Last August I committed to starting a plant-based diet. I was vegetarian for years, but struggled with making the leap to going vegan, mostly because I didn’t want to give up my beloved cheese. I did it though, and now I feel better than ever. It’s not that I felt bad before, but I feel better now, both physically and mentally.

One thing I’ve learned while on a plant-based diet is that in order to feel satiated, I’ve really had to fill up on healthy foods like fruits and veggies, beans, nuts and seeds. This seems obvious, but it’s easy to be a junk food vegan. Before I would reach for things like cheese and crackers when I got hungry and that would be enough. Without the cheese, I’ve had to retrain my brain to make these other healthier foods my go-to. It hasn’t been easy, but it’s getting easier.
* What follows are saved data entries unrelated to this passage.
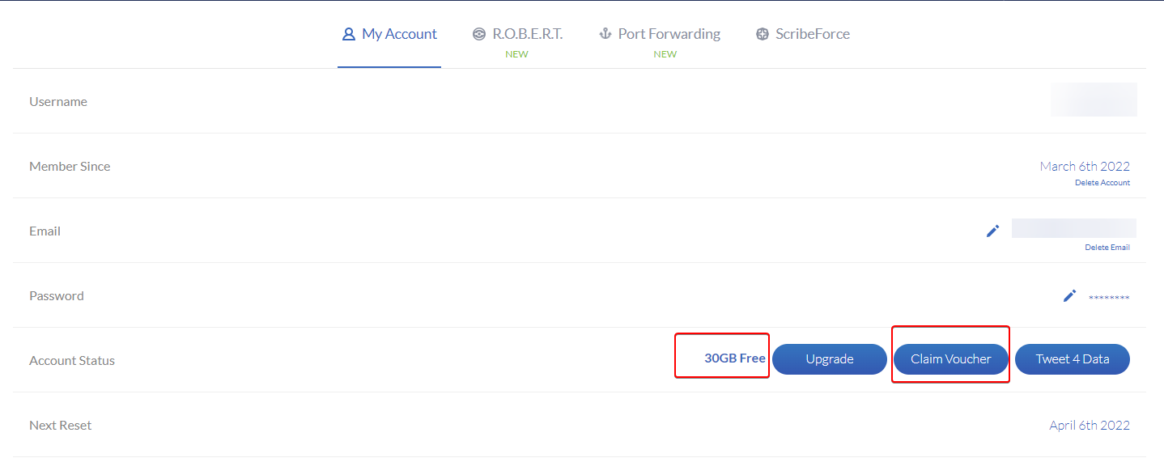This screenshot has width=1164, height=458.
Task: Open the ScribeForce tab
Action: 812,34
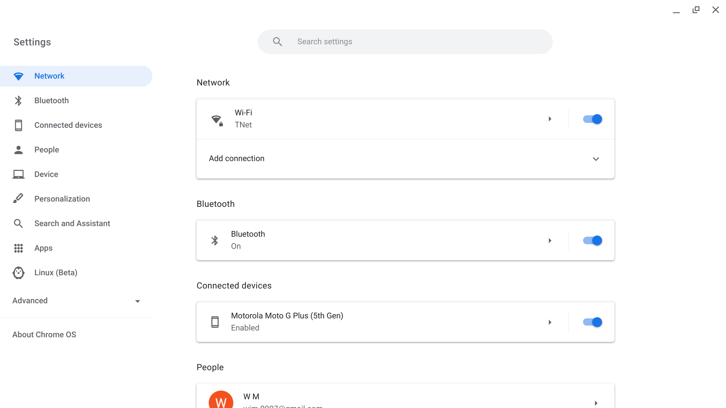
Task: Select the Network sidebar item
Action: tap(49, 76)
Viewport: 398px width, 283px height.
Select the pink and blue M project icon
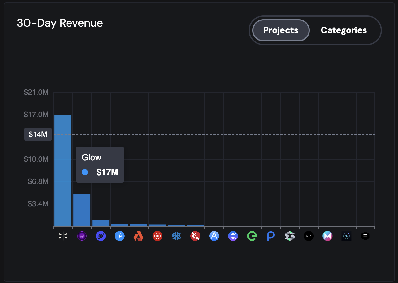pyautogui.click(x=327, y=237)
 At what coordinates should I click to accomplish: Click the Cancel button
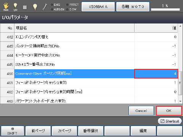click(141, 111)
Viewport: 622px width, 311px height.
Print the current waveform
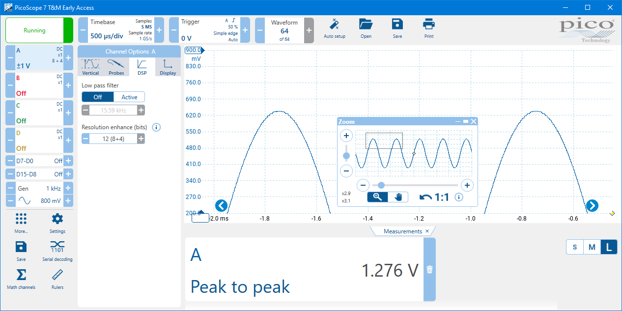click(x=428, y=28)
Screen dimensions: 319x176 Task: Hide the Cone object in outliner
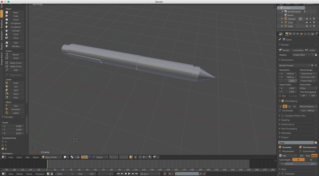click(307, 23)
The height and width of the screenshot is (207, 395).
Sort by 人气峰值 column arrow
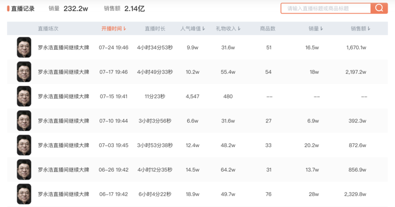pos(204,29)
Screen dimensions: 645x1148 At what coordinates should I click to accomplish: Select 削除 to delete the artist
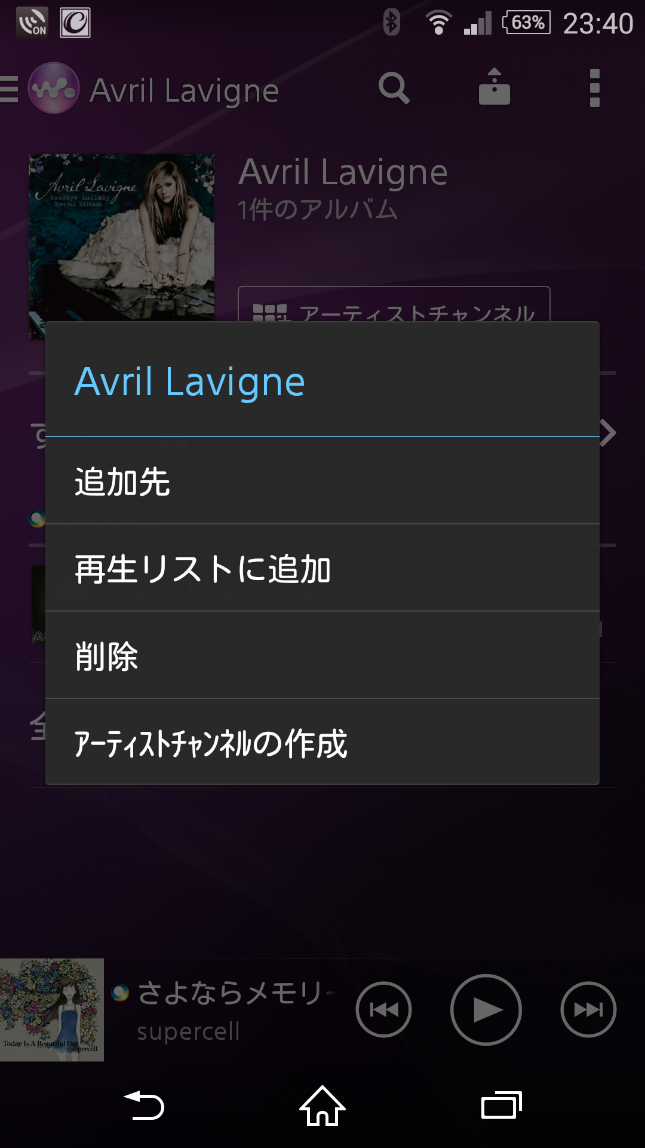click(x=323, y=655)
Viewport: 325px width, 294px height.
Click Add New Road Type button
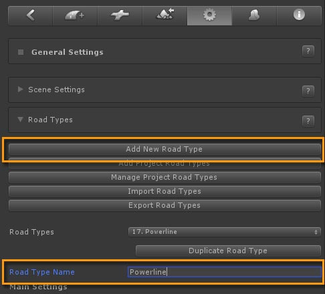[165, 149]
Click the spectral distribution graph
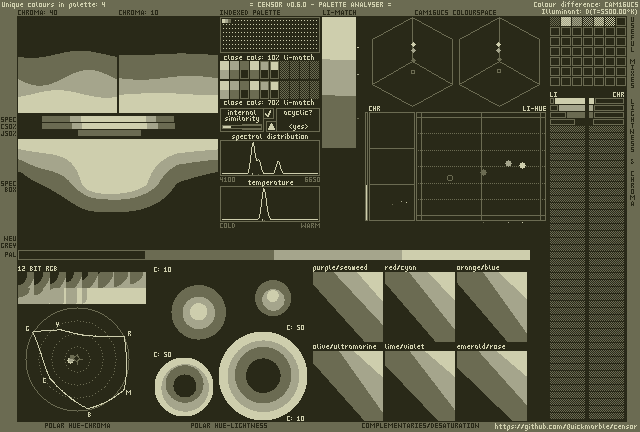Image resolution: width=640 pixels, height=432 pixels. pos(270,157)
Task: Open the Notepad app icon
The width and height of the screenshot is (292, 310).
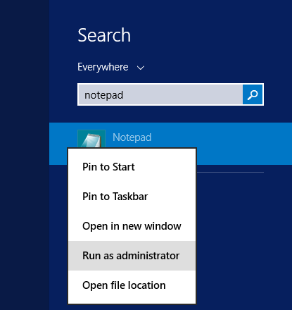Action: (91, 139)

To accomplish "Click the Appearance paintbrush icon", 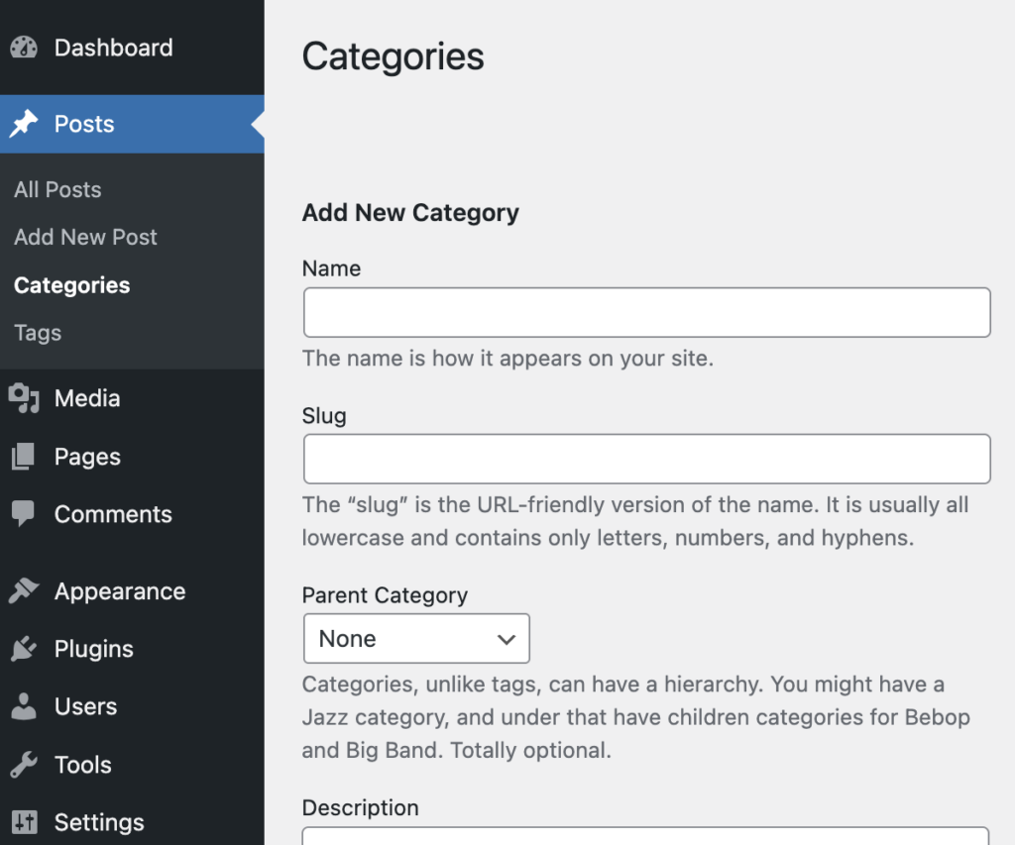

Breakfast feels like an opportunity to cram in as many nutrients as possible in order to start the day feeling satiated. My breakfast of choice lately has been oatmeal and I’ve been making it on a timer in my rice cooker, so it’s ready to eat when we get up in the morning. I always mix in some flaxseeds and top it with homemade almond milk, but the other toppings vary depending on what we’ve got in the house.

One of my favorite combinations has been raspberry, almond butter and cacao nibs. I love this combo so much that when I ran out of fresh raspberries I even started reaching for the freeze-dried ones in the back of my pantry that I had purchased for a backpacking trip. After I did this a couple of days in a row, it occurred to me that this is perfect backpacking food. It’s filling, but still energizing, and it tastes delicious.


I would use regular rolled oats for this because I don’t care for gluey instant oats and I don’t mind the bite of slightly undercooked oatmeal. If you are concerned about fuel use and don’t mind the stickier instant oats, then you can certainly use those. This recipe serves two, but can easily be scaled up or down.